— Required work —
- A) Name every year mentioned in the passage on Eleanor Mayo.
- B) Continue the passage on Eleanor Mayo from its final sentence.

— Selected passage —
####################

Eleanor Mayo (1920–1981) was an American mid-twentieth-century novelist. She spent most of her life on Mount Desert Island, Maine. Raised in Southwest Harbor, Maine, Mayo was the long-time partner and companion of fellow Maine novelist Ruth Moore.

== Personal life ==
Mayo was introduced to well known Maine novelist Ruth Moore in the summer of 1940 by the latter's sister who had been Mayo's high school teacher. They soon fell in love and became a couple. Mayo accompanied Moore on her return to California. The two soon moved to New York City where they remained until returning permanently to Maine in 1947.

####################

— Pixel coordinate grounding data —
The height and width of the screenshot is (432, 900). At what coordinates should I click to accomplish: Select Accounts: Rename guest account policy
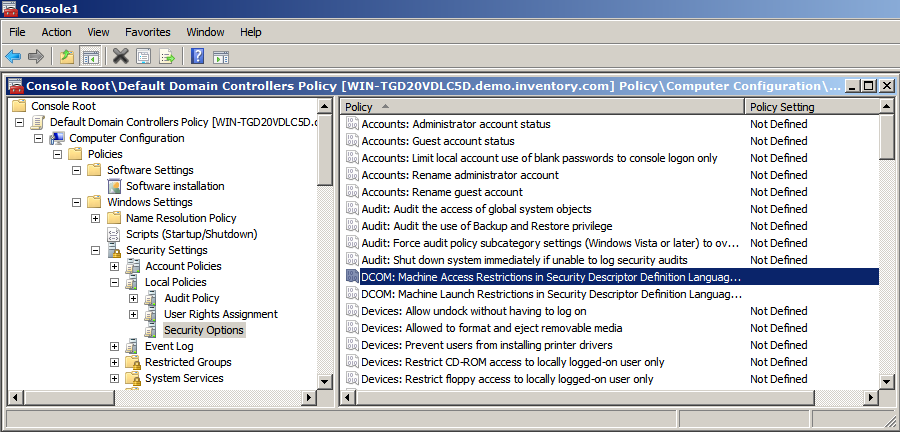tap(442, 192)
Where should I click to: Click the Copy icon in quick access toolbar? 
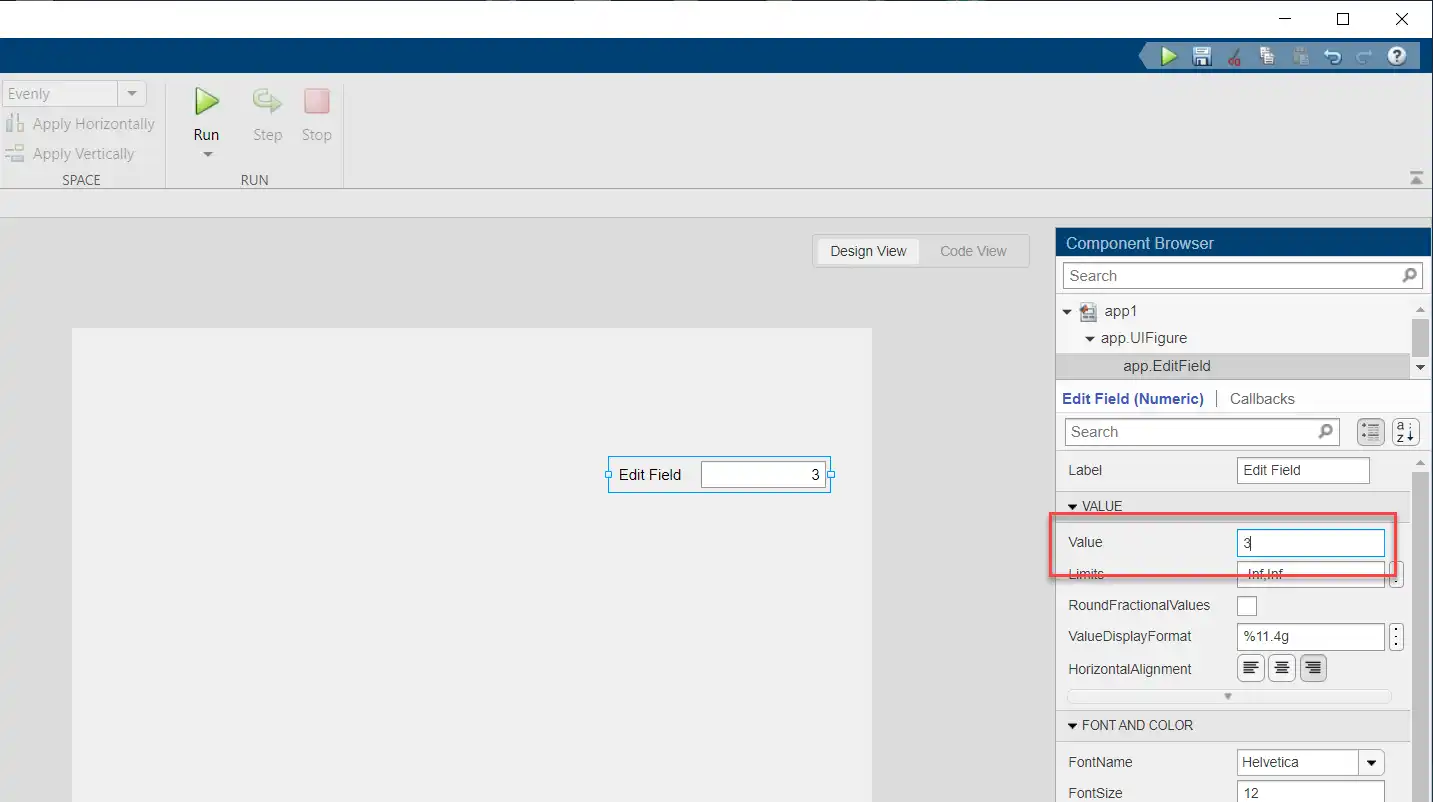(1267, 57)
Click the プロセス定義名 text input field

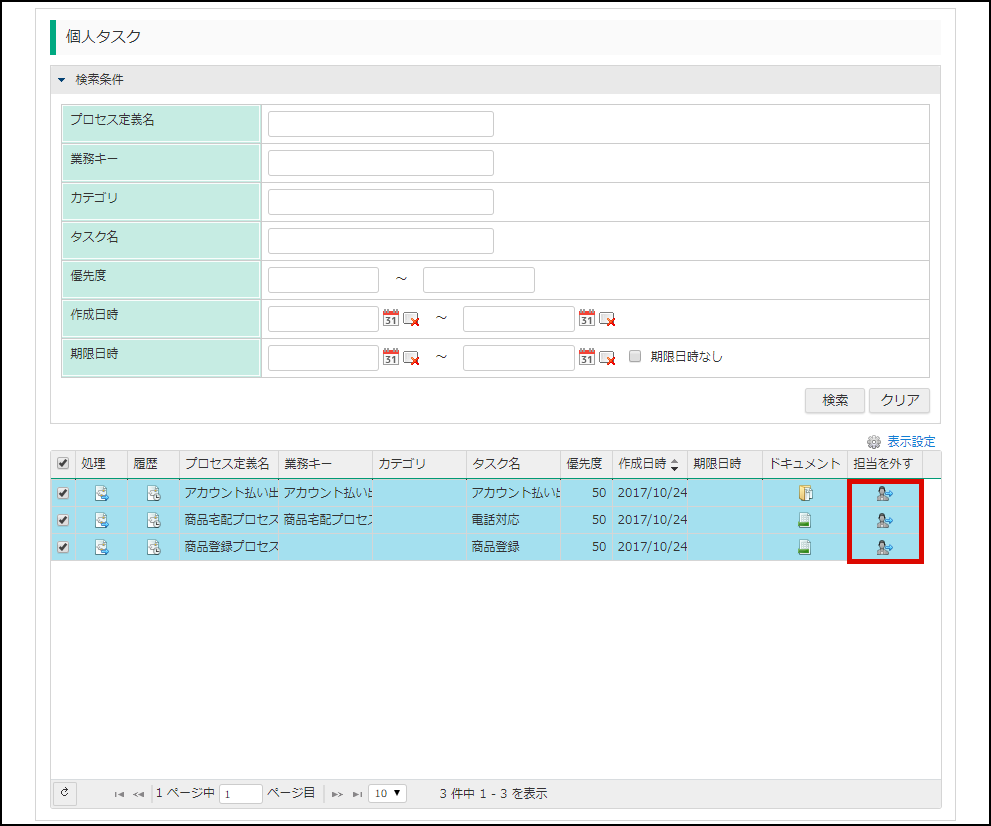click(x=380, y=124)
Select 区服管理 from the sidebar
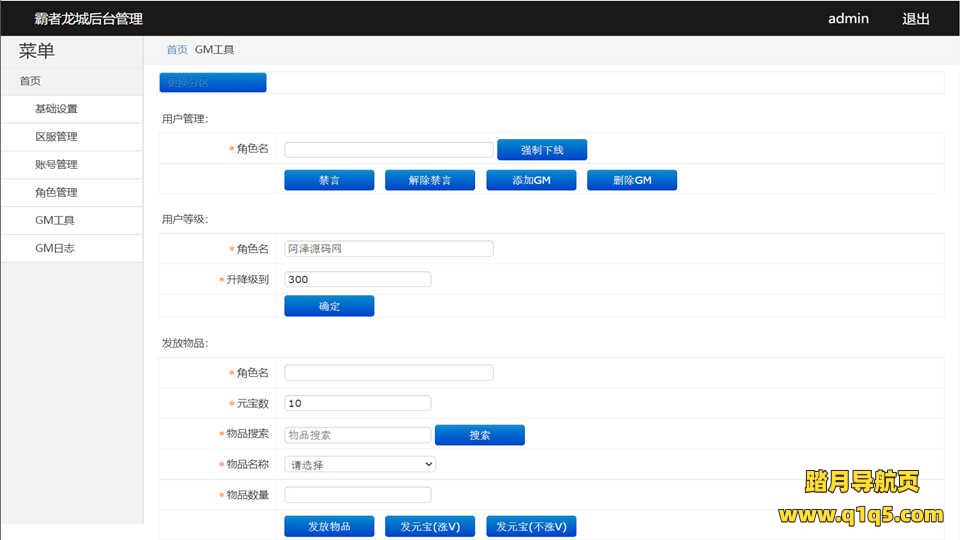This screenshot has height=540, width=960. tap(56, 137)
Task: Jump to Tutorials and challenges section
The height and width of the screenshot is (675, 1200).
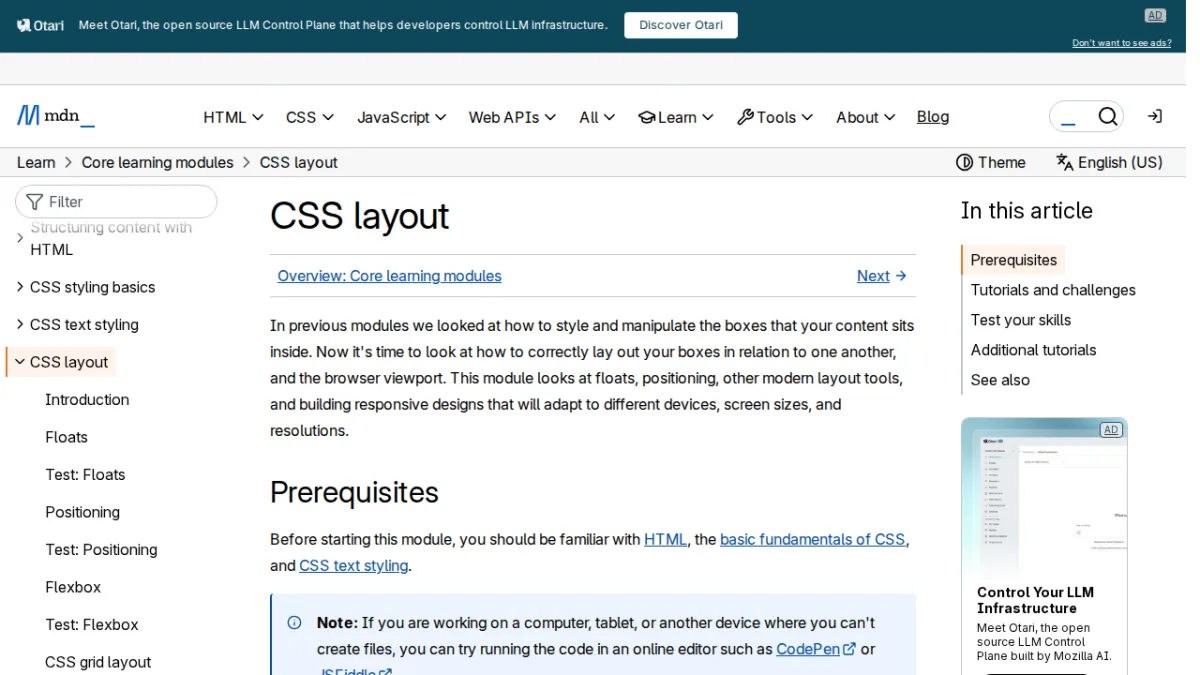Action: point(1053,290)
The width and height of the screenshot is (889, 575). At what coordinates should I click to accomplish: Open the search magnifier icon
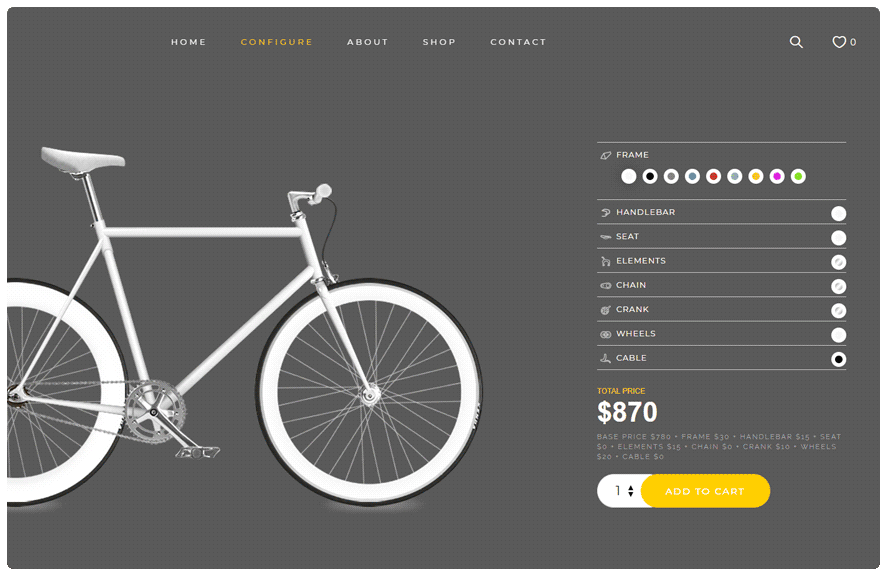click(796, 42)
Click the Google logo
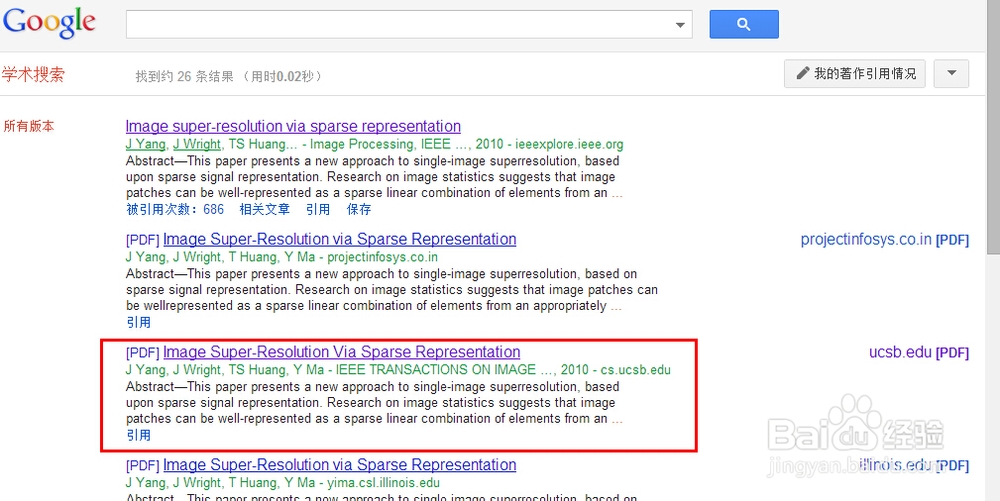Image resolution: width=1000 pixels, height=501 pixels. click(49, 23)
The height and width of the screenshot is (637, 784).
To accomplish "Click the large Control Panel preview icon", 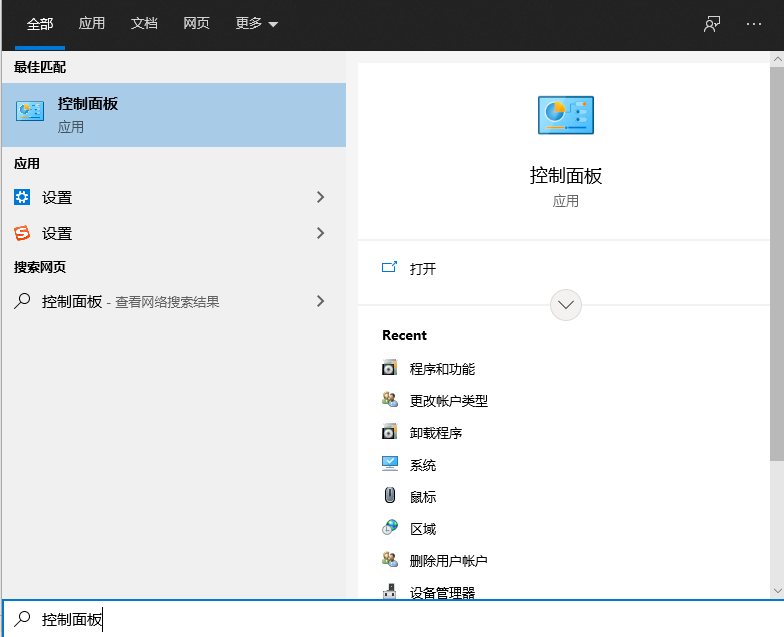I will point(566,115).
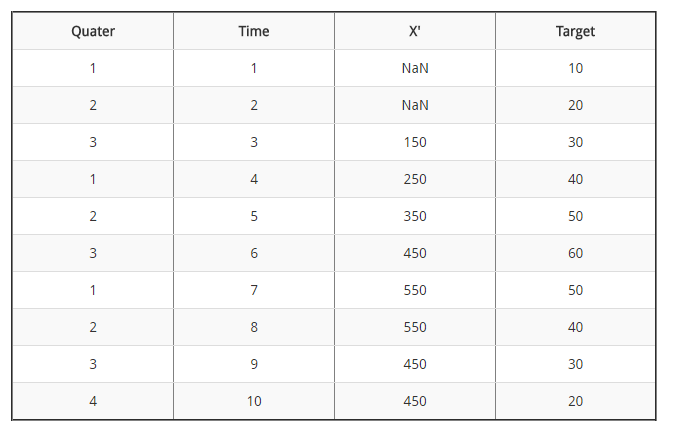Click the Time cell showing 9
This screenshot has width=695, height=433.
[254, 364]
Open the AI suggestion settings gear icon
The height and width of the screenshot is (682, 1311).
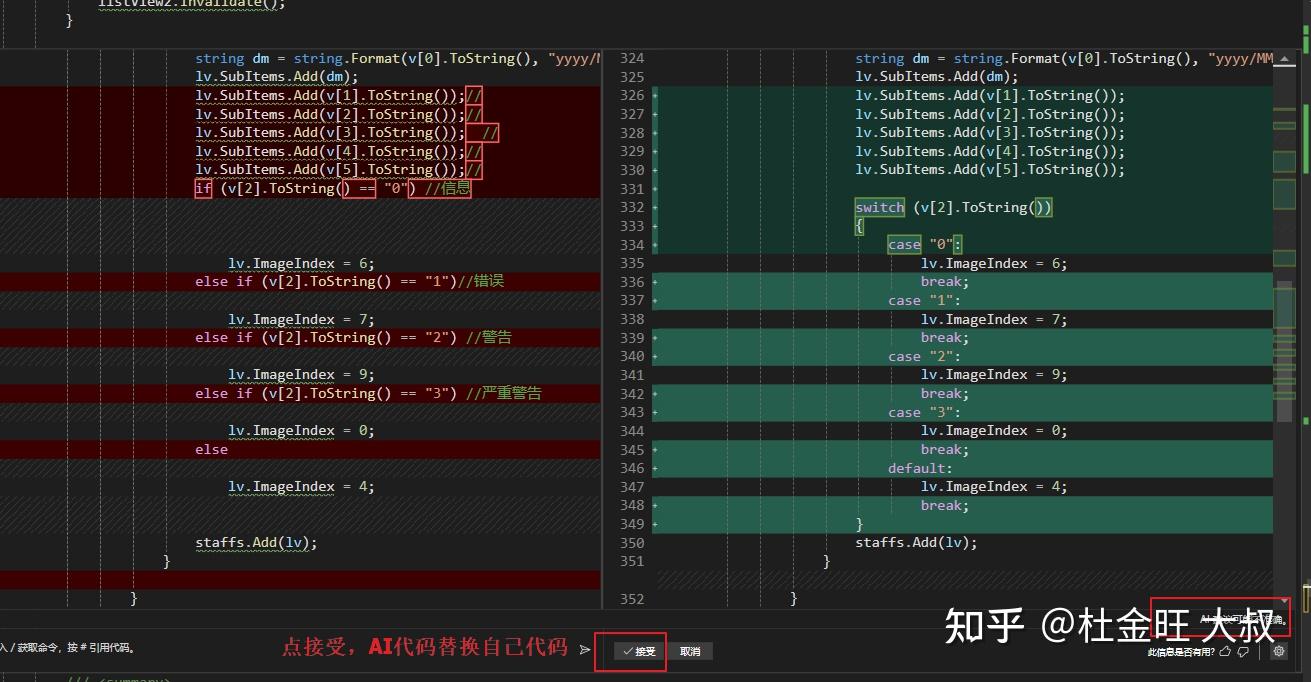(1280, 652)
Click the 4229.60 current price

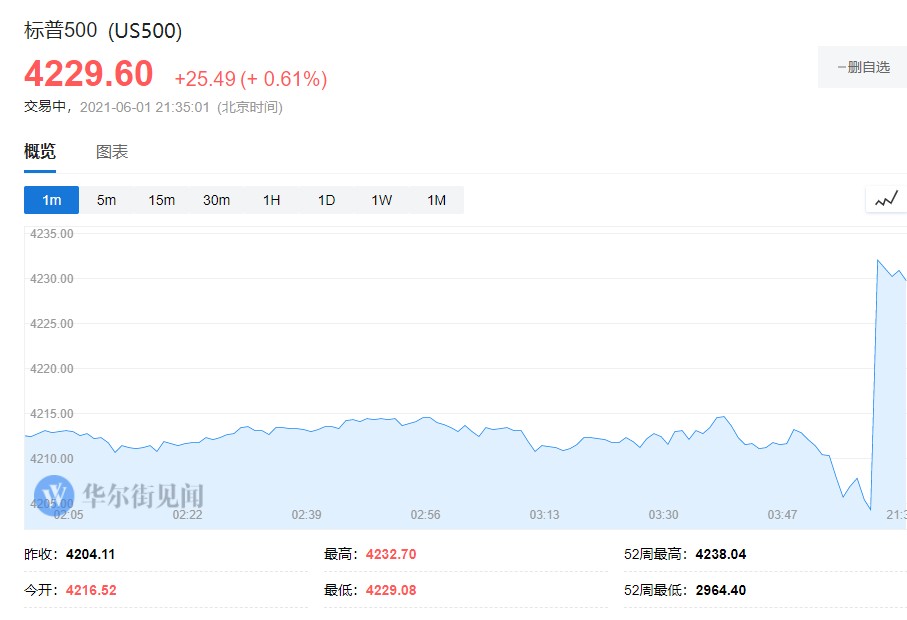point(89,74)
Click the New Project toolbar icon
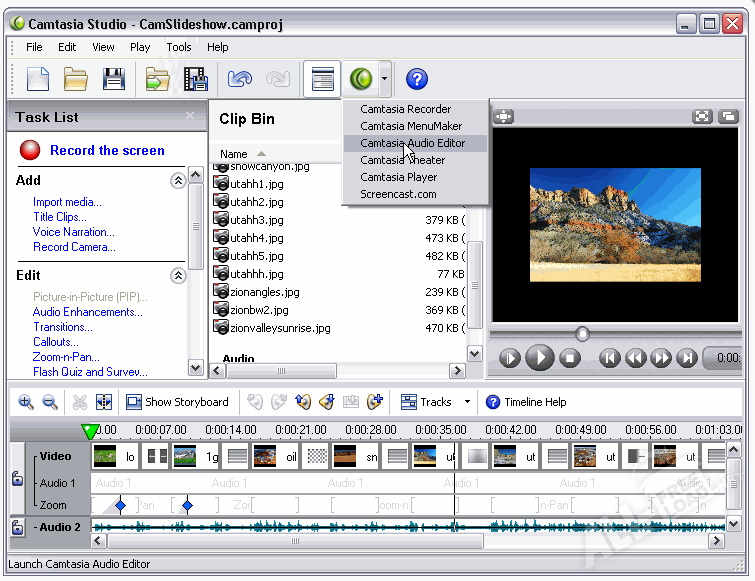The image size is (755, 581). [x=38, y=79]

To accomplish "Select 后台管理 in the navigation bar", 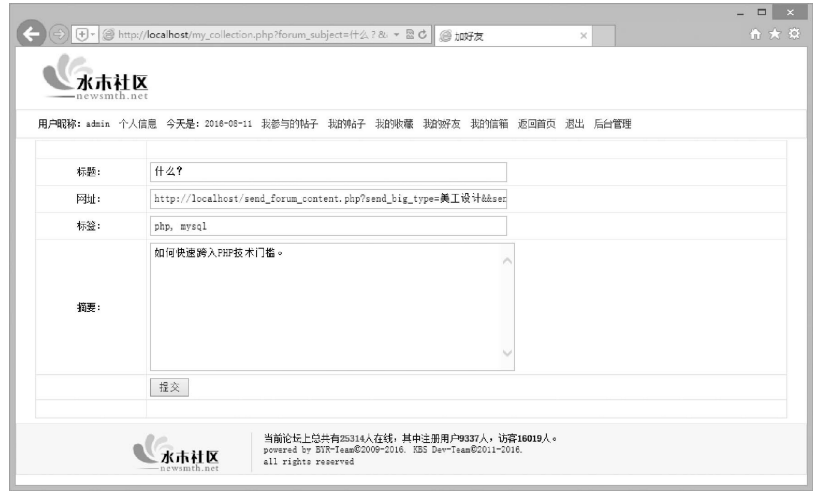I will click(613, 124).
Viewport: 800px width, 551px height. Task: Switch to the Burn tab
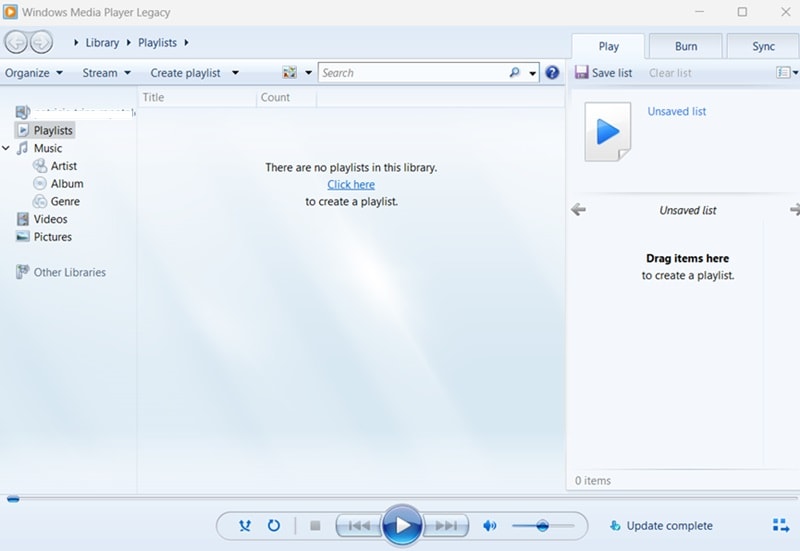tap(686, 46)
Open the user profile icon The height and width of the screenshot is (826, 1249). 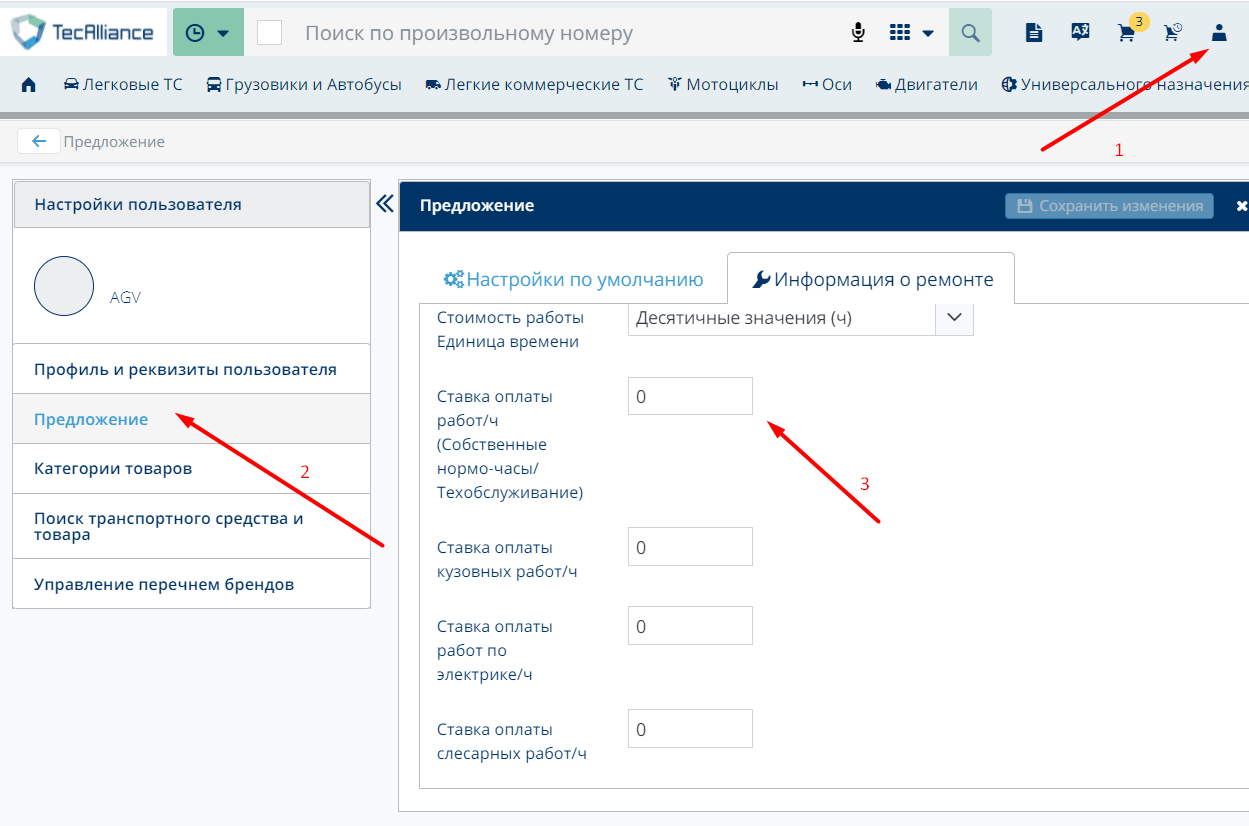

####################

— Exercise responses —
- A) 1920, 1981, 1940, 1947

- B)
== Career ==
Mayo published five novels during her life. Mayo's novel Turn Home was made into the 1950 film Tarnished. Mayo was active in local politics holding several elected positions in Tremont, Maine. She was the first female selectman elected in Tremont, and later served many years as the town's tax assessor. Ruth Moore wrote of the stir caused by Mayo's election: "A great flurry it got in all the papers and on the radio, and all the old diehards and shellbacks in town, who think 'wimmen's fit fa one thing and that's all, by God,' are standing on their heads and spinning."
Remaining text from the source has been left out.